Nature of the Appeal
[23] Different principles apply to an appeal depending on the nature of the decision under appeal. If a decision is properly characterised as an error of jurisdiction or an error in a finding of a jurisdictional fact then the appeal bench must determine whether the conclusion reached was in error. 9 Alternatively, if the decision under appeal is properly characterised as a discretionary decision, then the appeal can only be successful if an error of the type described in House v R.10 There is some overlap in the tests to be applied especially when a decision is challenged on the basis of the correct application of the statute or relevant legal principles. It will be necessary to consider each of the objections separately to determine which test applies. It will also be necessary for CJ Manfield to establish grounds for granting permission to appeal under s.604 of the Act.
Permission to Appeal
[24] Permission to appeal can be granted if Fair Work Australia is satisfied that it is in the public interest to do so, or on other conventional grounds for obtaining permission to appeal. The matters raised in this appeal involve complex questions as to the construction of statutory provisions concerning the approval of enterprise agreements, the role of the tribunal in approving agreements and the interrelationship between the statutory provisions and common law contractual principles. Because of the matters involved in the appeal we grant permission to appeal.
Statutory Provisions
[25] The objects of Chapter 2, Part 2-4 of the Act include “to provide a simple, flexible and fair framework that enables collective bargaining in good faith...” and “to enable FWA to facilitate good faith bargaining and the making of enterprise agreements including through.... ensuring that applications to FWA for approval of enterprise agreements are dealt with without delay.” It has been held that the scheme of the Act implies that the requirements for approval be applied in a practical manner without unnecessary technicalities. 11
[26] Enterprise agreements under the Act are different in nature to common law contracts. They are made and approved by following the processes in Part 2-4 of the Act. The differences between an agreement made under Part 2-4 and common law contracts include the fact that enterprise agreements made and approved under the Act bind all employees to whom they are expressed to apply, including those not employed at the time of a vote, those covered by the agreement but who do not vote at all and those who vote against approval of the agreement.

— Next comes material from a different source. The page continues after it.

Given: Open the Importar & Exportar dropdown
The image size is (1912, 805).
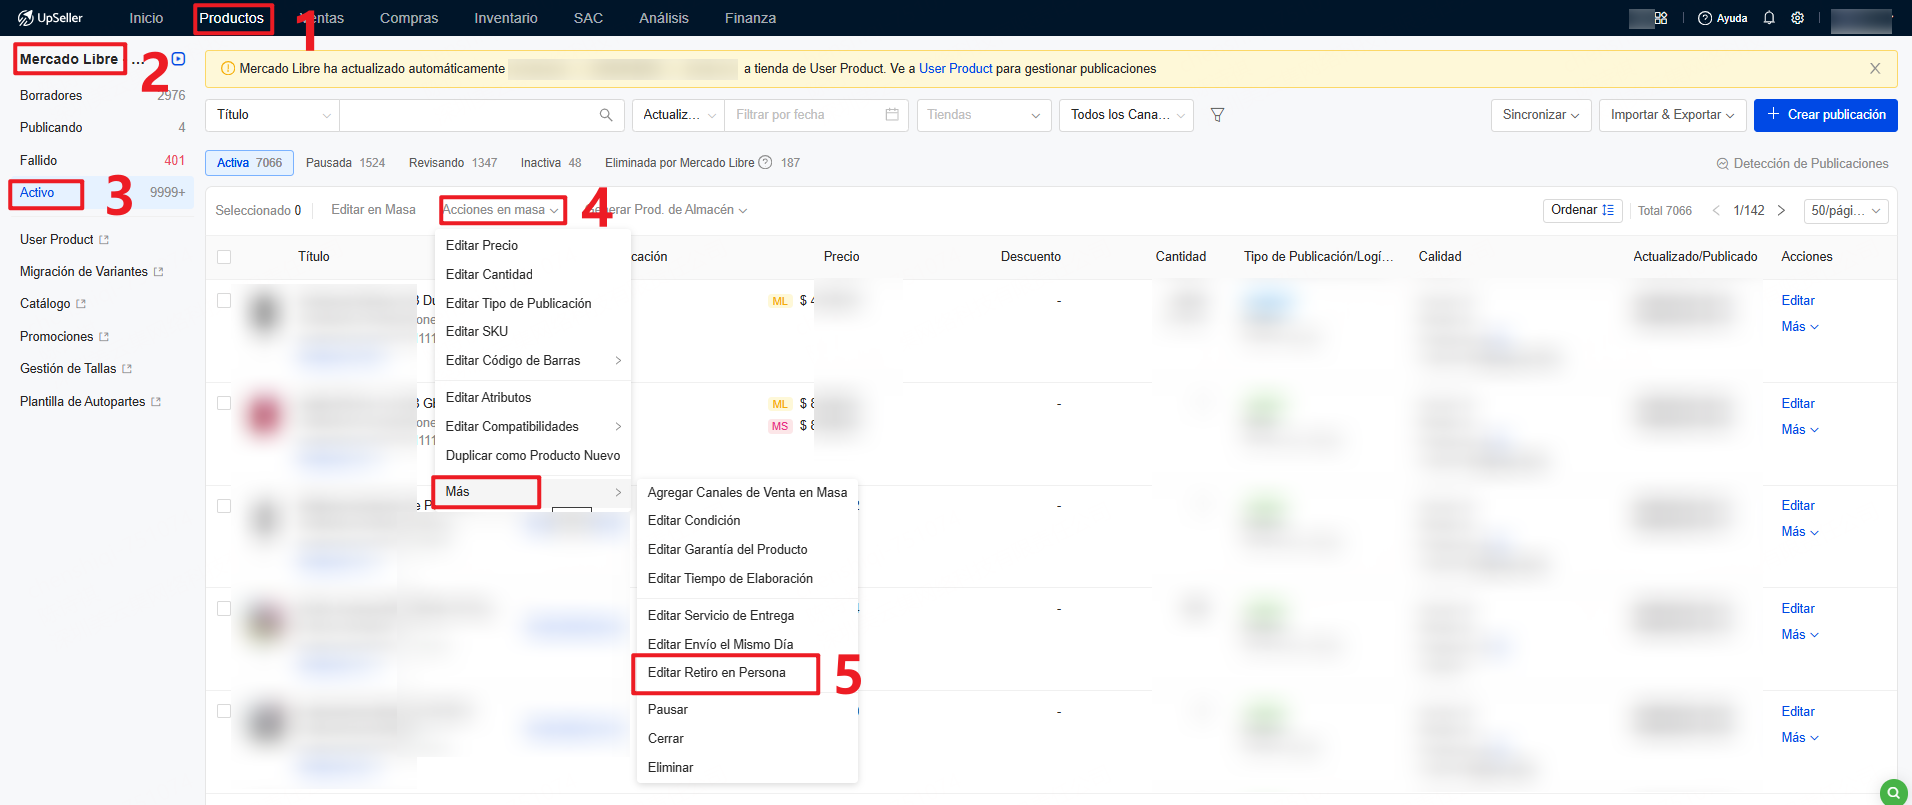Looking at the screenshot, I should [1672, 115].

[27] The Act is quite prescriptive about the requirements to make an enterprise agreement. Section 182 of the Act provides that a single enterprise agreement is made when a majority of employees, who cast a valid vote, approve an enterprise agreement, after the employer requests the employees employed at the time who will be covered by the agreement to approve the agreement pursuant to s.181 of the Act.
[28] The general duty on Fair Work Australia to approve agreements is contained in s.186 of the Act. It provides that if an application for the approval of an enterprise agreement is made, Fair Work Australia must approve the agreement if the requirements of ss.186 and 187 are met.
[29] In our view s.186 establishes a mandatory obligation to approve agreements subject to compliance with the statutory requirements. There is no general discretion by reference to public interest considerations, the objects of the Act or general equity considerations to consider whether to approve an agreement that otherwise satisfies the statutory tests. Cases which have dealt with similar provisions in predecessor legislation reinforce this conclusion. 12
[30] The task of the tribunal therefore is to determine whether the tests in ss.186 and 187 are satisfied. These sections, in turn, invoke other provisions of the Act. We deal with other relevant statutory provisions below in relation to the specific grounds of appeal.
Change in composition Grounds
[31] Section 186(2) provides that Fair Work Australia must be satisfied that the agreement has been genuinely agreed to by the employees covered by the agreement. This concept is defined in s.188 as follows:
“188 When employees have genuinely agreed to an enterprise agreement
An enterprise agreement has been genuinely agreed to by the employees covered by the agreement if FWA is satisfied that:
(a) the employer, or each of the employers, covered by the agreement complied with the following provisions in relation to the agreement:
(i) subsections 180(2), (3) and (5) (which deal with pre-approval steps);
(ii) subsection 181(2) (which requires that employees not be requested to approve an enterprise agreement until 21 days after the last notice of employee representational rights is given); and
(b) the agreement was made in accordance with whichever of subsection 182(1) or (2) applies (those subsections deal with the making of different kinds of enterprise agreements by employee vote); and
(c) there are no other reasonable grounds for believing that the agreement has not been genuinely agreed to by the employees.”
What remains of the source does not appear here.